Trotz einiger Rückschläge in den vergangenen neun Jahren und einem angeknacksten Image hat der FC Bayern aber offenbar ausreichend Vertrauen in van Gaal, um ihn zum Wunschkandidaten für die Nachfolge des entlassenen Trainers Jürgen Klinsmann zu erklären. Eine Unterschrift stehe kurz bevor, berichtet die "Süddeutsche Zeitung", was die Bayern aber umgehend dementierten.

"Bayern hat sich früher ein paar Mal gemeldet, da habe ich Nein gesagt. Jetzt würde ich Ja sagen", sagte van Gaal am Sonntag. Am Montag hingegen beließ er es in der "Bild" bei einem: "Ich habe viele Angebote und werde mich demnächst entscheiden."

Van Gaal spricht offen darüber, dass es ihn wieder zu einem großen Klub zieht. Nachdem er in Barcelona gegangen wurde, mit den Niederlanden als Nationaltrainer 2002 sogar die WM-Qualifikation verpatzte und seine Comebacks in Barcelona und bei Ajax als Sportdirektor Reinfälle waren, gelang ihm in der Provinz bei AZ Alkmaar mit dem überzeugenden wie überraschenden Meistertitel in dieser Saison als Höhepunkt die Trendwende.

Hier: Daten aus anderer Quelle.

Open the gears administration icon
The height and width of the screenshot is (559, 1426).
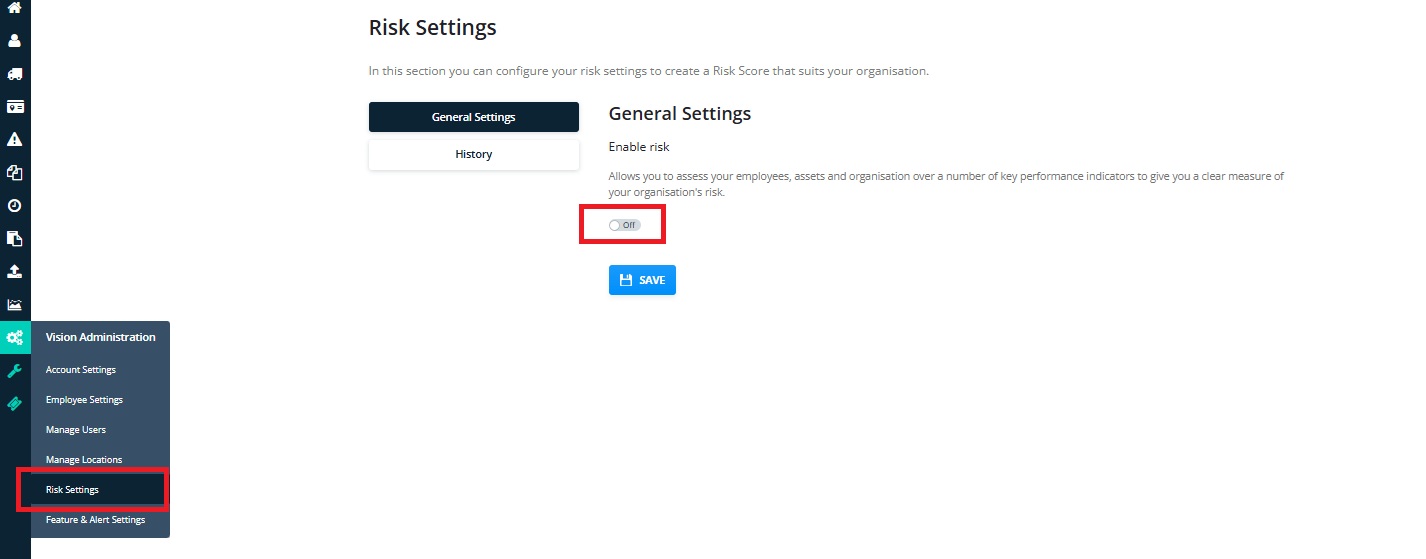pyautogui.click(x=15, y=338)
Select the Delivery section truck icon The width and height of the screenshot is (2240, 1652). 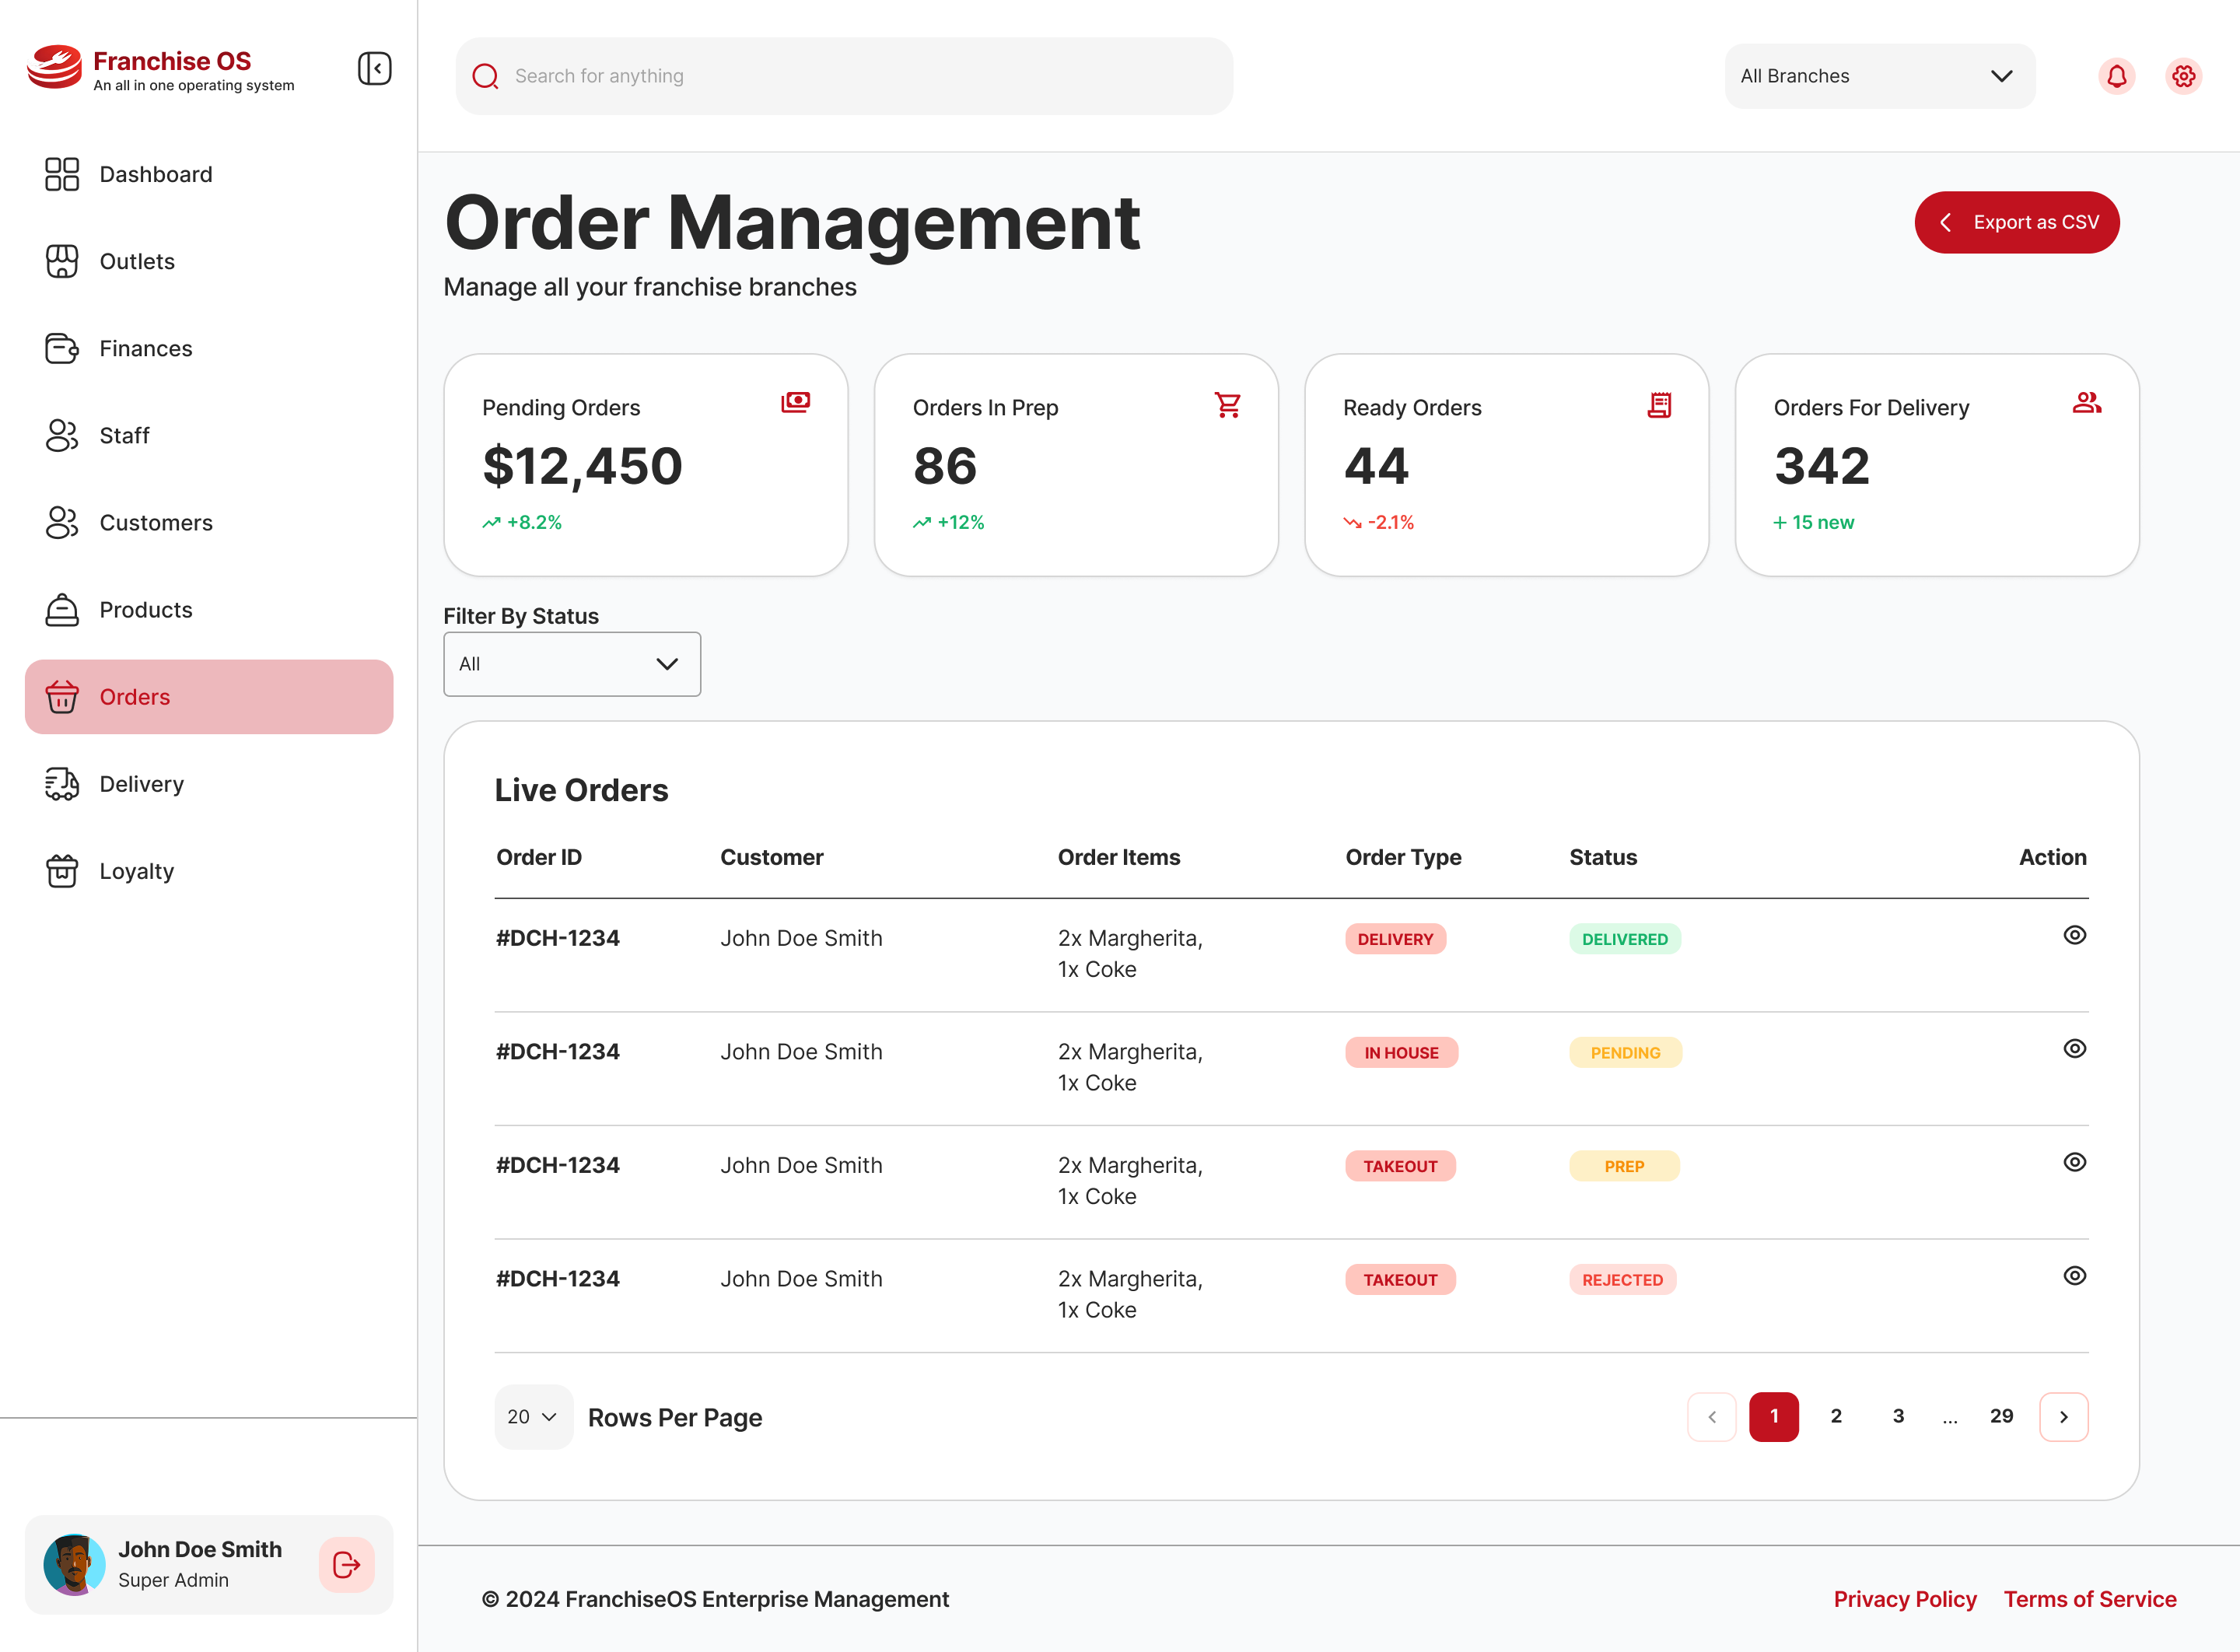(62, 784)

"Ich bin der Beste", sagte van Gaal daraufhin - was ziemlich gut beschreiben dürfte, wie die neben Jose Mourinho vielleicht polarisierendste Trainerpersönlichkeit im internationalen Fußball tickt.

Streit mit van Basten

Van Gaals Qualitäten als Fußballlehrer sind unbestritten. Mehr noch: Er gilt als Genie. Einer der besten, wenn es um Taktik, Spielphilosophie und Talentförderung geht. Der 57-Jährige passt demnach ins Anforderungsprofil der Bayern. Er ist erfahren, hat Erfolge vorzuweisen und spricht zudem fließend Deutsch.

Van Gaal ist sich seiner Klasse bewusst - und lässt es Journalisten, Fans, Spieler und sogar Trainerkollegen spüren. Für viele ist van Gaal die unbeliebteste Person im niederländischen Fußball.

Im Winter 2006 etwa war der damalige Nationaltrainer Marco van Basten derart von van Gaals Besserwisserei genervt, dass er ihn als "den schlechtesten Bondscoach der letzten zwanzig Jahre" bezeichnete. Immerhin wäre es allen anderen gelungen, sich für die WM oder EM zu qualifizieren. Der nationale Trainerverband und Kollegen wie Frank Rijkaard und Ronald Koeman unterstützten van Basten, woraufhin van Gaal verärgert aus dem Trainerverband austrat.

Legendär auch sein trotzig-kindischer Satz bei der Abschiedsrede in Barcelona, wo er im dritten Jahr trotz Platz zwei und des  Erreichens des Champions-League-Halbfinals gehen musste: "Ich habe in sechs Jahren bei Ajax mehr geschafft als der FC Barcelona in hundert."

"Bin ich so schlau, oder sind Sie so dumm?"

Ein besonders angespanntes Verhältnis unterhält van Gaal von jeher zu den Journalisten, was für eine Medienstadt wie München von Relevanz sein dürfte. Journalisten tritt er mit einer Grundskepsis gegenüber. Die meisten seien seiner Aufmerksamkeit nicht würdig, da sie schlicht einfältig und unqualifiziert sind. "Bin ich so schlau, oder sind Sie so dumm?", fragte van Gaal einst einen niederländischen Reporter.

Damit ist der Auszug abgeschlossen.